_Exercise tasks_
(1) Answer these from the passage on Ukrainians and Russian settlers in Ukraine, one answer per line, marked the same way:
(a) Which later marshal is cited as an assimilated Ukrainian who considered himself Russian?
(b) From which city was Ukraine directly ruled for a century?
(c) With what did socially mobile ethnic Ukrainians equate Russian national identity?
(2) Write a continuation of the passage on Ukrainians and Russian settlers in Ukraine, starting after its final sentence.

_Provided text_
* Begin *

Ukrainians were the dominated native majority for whom social mobility was contingent on learning a foreign language and adopting foreign cultural norms. All had to learn some Russian. Many assimilated and considered themselves Russian – like later marshal Klimenty Voroshilov (Voroshylo). In line with “the colonizer’s image of the colonized”, many considered themselves “Little Russians”. Socially mobile ethnic Ukrainians who linked their own identity with a rural backwardness and poverty they sought to escape, equated Russian national identiry with the European modernity they aspired to. There was no direct relationship between public language-use and national affiliation. Families could include “Little Russians” Ukrainian nationalists, and Russian imperialists. The loyalties of educated declared Ukrainian or Russian activists in Ukraine were not necessarily those of the populations they represented. In the empire, as often as not, people’s language use and loyalties depended on circumstances.
A century of direct rule from St. Petersburg, no border between Russian and Ukrainian provinces, and Russian-language education, administration, publishing, and high culture, meant that Ukraine’s Russian settlers did not become an immigrant minority whose social mobility depended on learning a foreign language and assimilating into the host community. Although they did not see themselves as such, they can be classified as a dominant colonializer minority. Some Ukrainian activists at the time did so and accordingly categorized Ukrainian peasants as “white niggers.”

* End *

_Listed entries_
* Begin *

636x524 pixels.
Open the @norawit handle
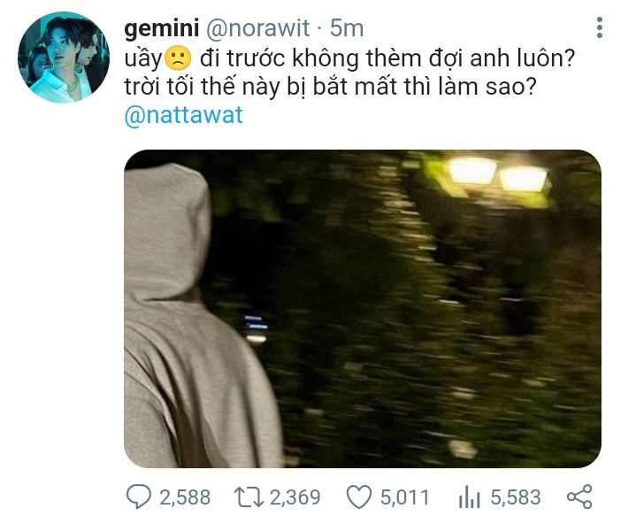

* End *
* Begin *

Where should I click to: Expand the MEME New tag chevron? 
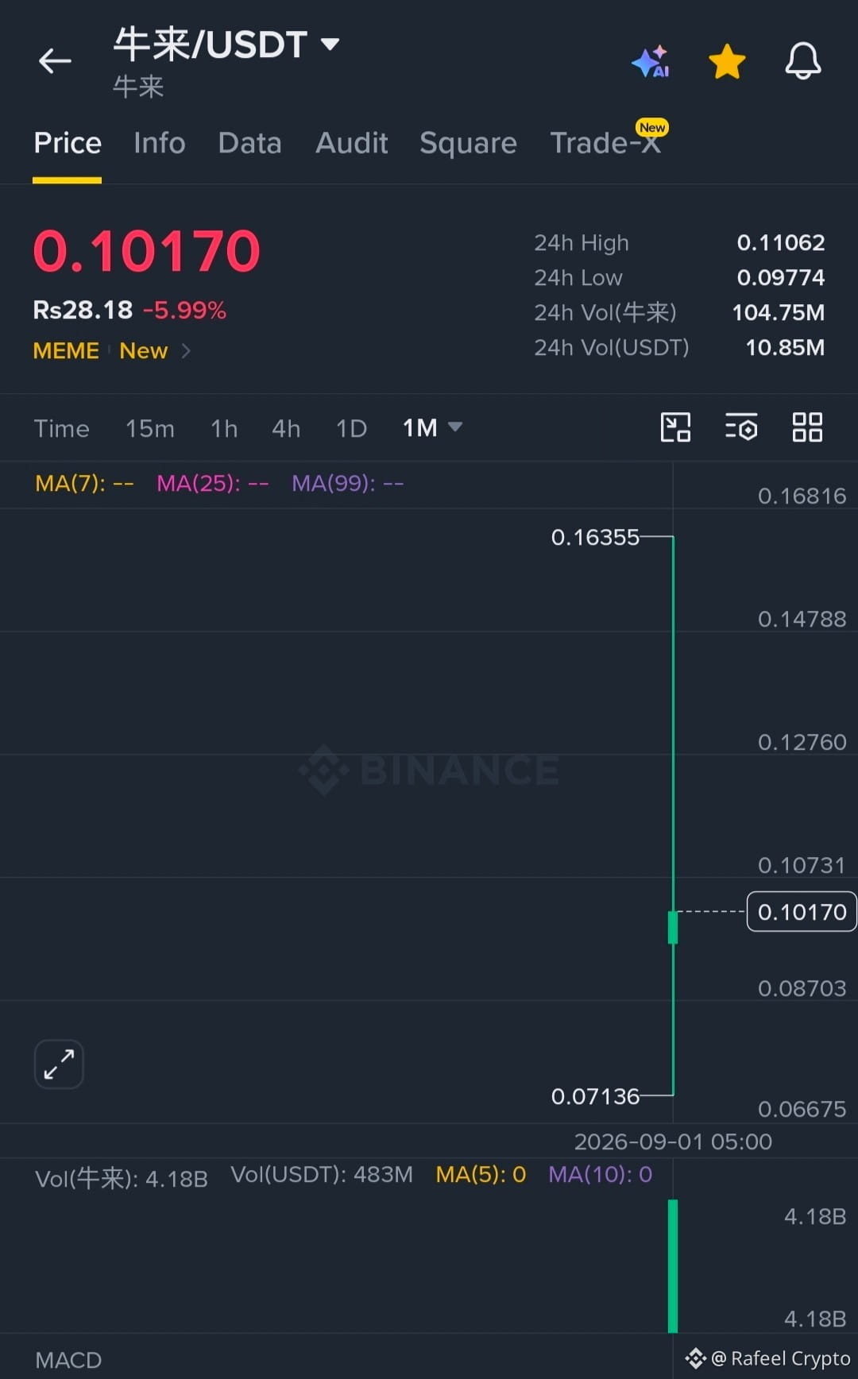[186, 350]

* End *

_Results_
(1)
(a) Klimenty Voroshilov (Voroshylo)
(b) St. Petersburg
(c) The European modernity they aspired to

(2)
By December 1919, Ukrainian socialists had failed to establish an independent state – the Ukrainian National Republic (UNR). The Ukrainian Party of Socialist Revolutionaries (UPSR) and the Ukrainian Social Democratic Labor Party (USDLP) had been the ruling parties. Their left wings were pro-Bolshevik and in early 1919 formed separate parties that rallied support for the Bolsheviks, as did Jewish leftists in the General Jewish Workers Union (Bund). The Bolsheviks had forced all these parties to disband by 1925.
The left wing of the Russian Social Democratic Labour Party (RSDLP) was called the Bolsheviks – renamed between 1918 and 1925 as the Russian Communist Party (RCP). Its leaders considered themselves the sole legitimate representatives of workers in the entire tsarist empire and not just the ethnic Russian provinces. The overwhelming majority of Ukraine’s Bolsheviks were Russians and Russified non-Russians. Almost 65 per cent of members were in Kharkiv and Katerynoslav provinces where approximately 45% of Ukraine’s Russians lived. The Bolsheviks controlled not more than one-third of Ukraine’s approximately three hundred soviets. In 1917 they had majorities only in two city soviets — 88 per cent in Luhansk, 60 per cent in Kyiv. Of the 68 of Ukraine’s almost 300 soviets in Petrograd at the Second All-Russian Congress of Soviets, 43 supported the Bolshevik seizure of power.
Ukraine’s Congress of Soviets that met to ratify the Bolshevik coup in Kharkiv in December 1917, represented no more than 49 of the 140 soviets of the Donbass region and 95 of Ukraine’s soviets. The “Ukrainian Peoples Republic of Soviets” set up its government with the help of approximately 4,500 troops and Red Guards, including approximately 2,100 from Moscow, and claimed authority over five Ukrainian provinces. Bolsheviks in Ukraine’s other four provinces remained under the Petrograd Soviet of Peoples Commissars (SNK). This first Bolshevik government sought more powers than its Petrograd superiors were prepared to allow. Some of Ukraine’s pro-Bolshevik workers supported it as a Ukrainian, not Russian, soviet government.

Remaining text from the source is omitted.